■ **Stored records**
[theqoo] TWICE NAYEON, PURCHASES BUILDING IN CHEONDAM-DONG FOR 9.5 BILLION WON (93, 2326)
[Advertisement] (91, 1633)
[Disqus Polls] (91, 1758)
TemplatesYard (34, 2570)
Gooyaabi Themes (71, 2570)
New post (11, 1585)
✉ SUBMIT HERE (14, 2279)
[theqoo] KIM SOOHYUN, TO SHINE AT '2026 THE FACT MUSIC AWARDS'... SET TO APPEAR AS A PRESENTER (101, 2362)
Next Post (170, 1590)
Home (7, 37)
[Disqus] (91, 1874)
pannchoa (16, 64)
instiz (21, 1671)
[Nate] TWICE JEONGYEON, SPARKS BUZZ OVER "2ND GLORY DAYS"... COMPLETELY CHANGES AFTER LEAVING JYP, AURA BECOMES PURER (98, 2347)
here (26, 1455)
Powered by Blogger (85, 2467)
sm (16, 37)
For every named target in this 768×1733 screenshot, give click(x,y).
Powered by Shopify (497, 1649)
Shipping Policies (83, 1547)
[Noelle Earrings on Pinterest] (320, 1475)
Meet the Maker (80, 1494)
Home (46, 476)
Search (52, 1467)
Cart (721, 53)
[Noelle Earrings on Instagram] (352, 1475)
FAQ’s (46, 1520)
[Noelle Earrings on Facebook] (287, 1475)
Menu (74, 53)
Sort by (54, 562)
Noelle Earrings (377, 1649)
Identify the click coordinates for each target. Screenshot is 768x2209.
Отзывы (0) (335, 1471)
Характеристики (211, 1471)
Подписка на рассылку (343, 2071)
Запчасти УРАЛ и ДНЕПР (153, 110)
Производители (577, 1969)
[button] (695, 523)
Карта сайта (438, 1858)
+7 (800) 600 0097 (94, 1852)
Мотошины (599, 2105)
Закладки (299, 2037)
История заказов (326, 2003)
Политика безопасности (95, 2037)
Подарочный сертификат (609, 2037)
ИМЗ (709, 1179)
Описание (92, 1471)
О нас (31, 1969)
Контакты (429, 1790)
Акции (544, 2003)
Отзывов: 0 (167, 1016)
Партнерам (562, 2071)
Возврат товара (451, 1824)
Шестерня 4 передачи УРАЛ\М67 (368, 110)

■ **What is expected**
The records above should be restated word for word, please.

■ **Response to the exercise**
[theqoo] TWICE NAYEON, PURCHASES BUILDING IN CHEONDAM-DONG FOR 9.5 BILLION WON (93, 2326)
[Advertisement] (91, 1633)
[Disqus Polls] (91, 1758)
TemplatesYard (34, 2570)
Gooyaabi Themes (71, 2570)
New post (11, 1585)
✉ SUBMIT HERE (14, 2279)
[theqoo] KIM SOOHYUN, TO SHINE AT '2026 THE FACT MUSIC AWARDS'... SET TO APPEAR AS A PRESENTER (101, 2362)
Next Post (170, 1590)
Home (7, 37)
[Disqus] (91, 1874)
pannchoa (16, 64)
instiz (21, 1671)
[Nate] TWICE JEONGYEON, SPARKS BUZZ OVER "2ND GLORY DAYS"... COMPLETELY CHANGES AFTER LEAVING JYP, AURA BECOMES PURER (98, 2347)
here (26, 1455)
Powered by Blogger (85, 2467)
sm (16, 37)
For every named target in this 768×1733 screenshot, give click(x,y).
Powered by Shopify (497, 1649)
Shipping Policies (83, 1547)
[Noelle Earrings on Pinterest] (320, 1475)
Meet the Maker (80, 1494)
Home (46, 476)
Search (52, 1467)
Cart (721, 53)
[Noelle Earrings on Instagram] (352, 1475)
FAQ’s (46, 1520)
[Noelle Earrings on Facebook] (287, 1475)
Menu (74, 53)
Sort by (54, 562)
Noelle Earrings (377, 1649)
Identify the click coordinates for each target. Screenshot is 768x2209.
Отзывы (0) (335, 1471)
Характеристики (211, 1471)
Подписка на рассылку (343, 2071)
Запчасти УРАЛ и ДНЕПР (153, 110)
Производители (577, 1969)
[button] (695, 523)
Карта сайта (438, 1858)
+7 (800) 600 0097 (94, 1852)
Мотошины (599, 2105)
Закладки (299, 2037)
История заказов (326, 2003)
Политика безопасности (95, 2037)
Подарочный сертификат (609, 2037)
ИМЗ (709, 1179)
Описание (92, 1471)
О нас (31, 1969)
Контакты (429, 1790)
Акции (544, 2003)
Отзывов: 0 (167, 1016)
Партнерам (562, 2071)
Возврат товара (451, 1824)
Шестерня 4 передачи УРАЛ\М67 (368, 110)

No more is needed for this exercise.